For convenience, the processing of video data can be summarized as follows:
-
Extract frames from videos.
-
Firstly, you need clone vidtools:
git clone https://github.com/liu-zhy/vidtools.git & cd vidtools
-
Extract frames by running:
python extract_frames.py VIDEOS_PATH/ \ -o DATASETS_PATH/frames/ \ -j 16 --out_ext png
We suggest you use
--out_ext jpg
with limited disk storage.
-
-
Generate the annotation.
The annotation usually includes train.txt, val.txt and test.txt (optional). The format of *.txt file is like:
frames/video_1 num_frames label_1 frames/video_2 num_frames label_2 frames/video_3 num_frames label_3 ... frames/video_N num_frames label_N
The pre-processed dataset is organized with the following structure:
datasets |_ Kinetics400 |_ frames | |_ [video_0] | | |_ img_00001.png | | |_ img_00001.png | | |_ ... | |_ [video_1] | |_ img_00001.png | |_ img_00002.png | |_ ... |_ annotations |_ train.txt |_ val.txt |_ test.txt (optional)
-
Configure the dataset in ops/dataset_configs.py.
Model ZOO
Here we provide some off-the-shelf pretrained models. The accuracy might vary a little bit compared to the paper, since the raw video of Kinetics downloaded by users may have some differences.

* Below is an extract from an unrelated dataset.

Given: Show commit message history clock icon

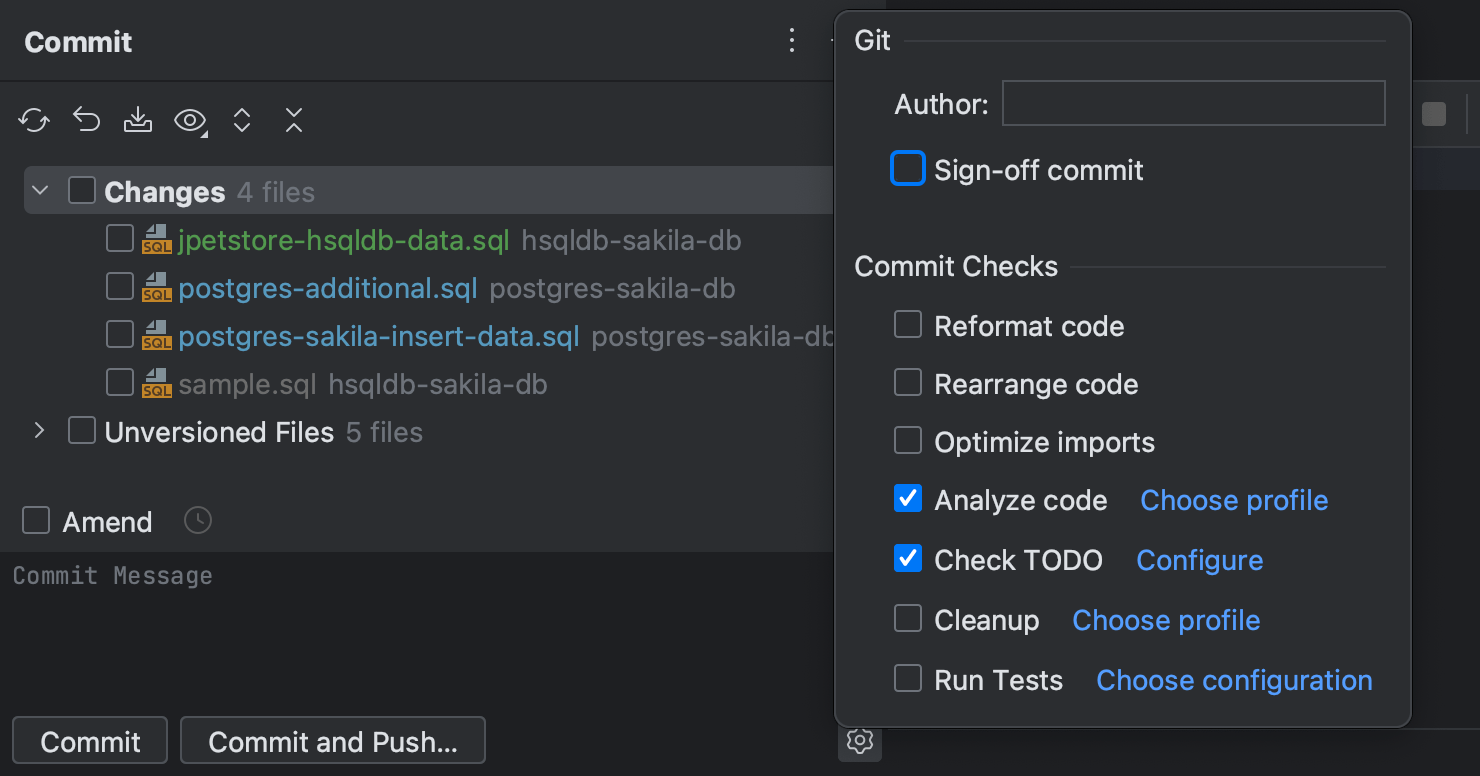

Models | Datasets | Resolution | Frames * Crops * Clips | Top-1 | Top-5 | Checkpoints |
---|---|---|---|---|---|---|
TAM-R50 | Kinetics-400 | 256 * 256 | 8 * 3 * 10 | 76.1% | 92.3% | ckpt |
TAM-R50 | Kinetics-400 | 256 * 256 | 16 * 3 * 10 | 76.9% | 92.9% | ckpt |
TAM-R50 | Sth-Sth v1 | 224 * 224 | 8 * 1 * 1 | 46.5% | 75.8% | ckpt |
TAM-R50 | Sth-Sth v1 | 224 * 224 | 16 * 1 * 1 | 47.6% | 77.7% | ckpt |
TAM-R50 | Sth-Sth v2 | 256 * 256 | 8 * 3 * 2 | 62.7% | 88.0% | ckpt |
TAM-R50 | Sth-Sth v2 | 256 * 256 | 16 * 3 * 2 | 64.6% | 89.5% | ckpt |
After downloading the checkpoints and putting them into the target path, you can test the TAM with these pretrained weights.
Testing
For example, to test the downloaded pretrained models on Kinetics, you can run scripts/test_tam_kinetics_rgb_8f.sh
. The scripts will test TAM with 8-frame setting:
# test TAM on Kinetics-400
python -u test_models.py kinetics \
--weights=./checkpoints/kinetics_RGB_resnet50_tam_avg_segment8_e100_dense/ckpt.best.pth.tar \
--test_segments=8 --test_crops=3 \
--full_res --sample dense-10 --batch_size 8
We should notice that --sample
can determine the sampling strategy in the testing. Specifically, --sample uniform-N
denotes the model takes N clips uniformly sampled from video as inputs, and --sample dense-N
denotes the model takes N clips densely sampled from video as inputs.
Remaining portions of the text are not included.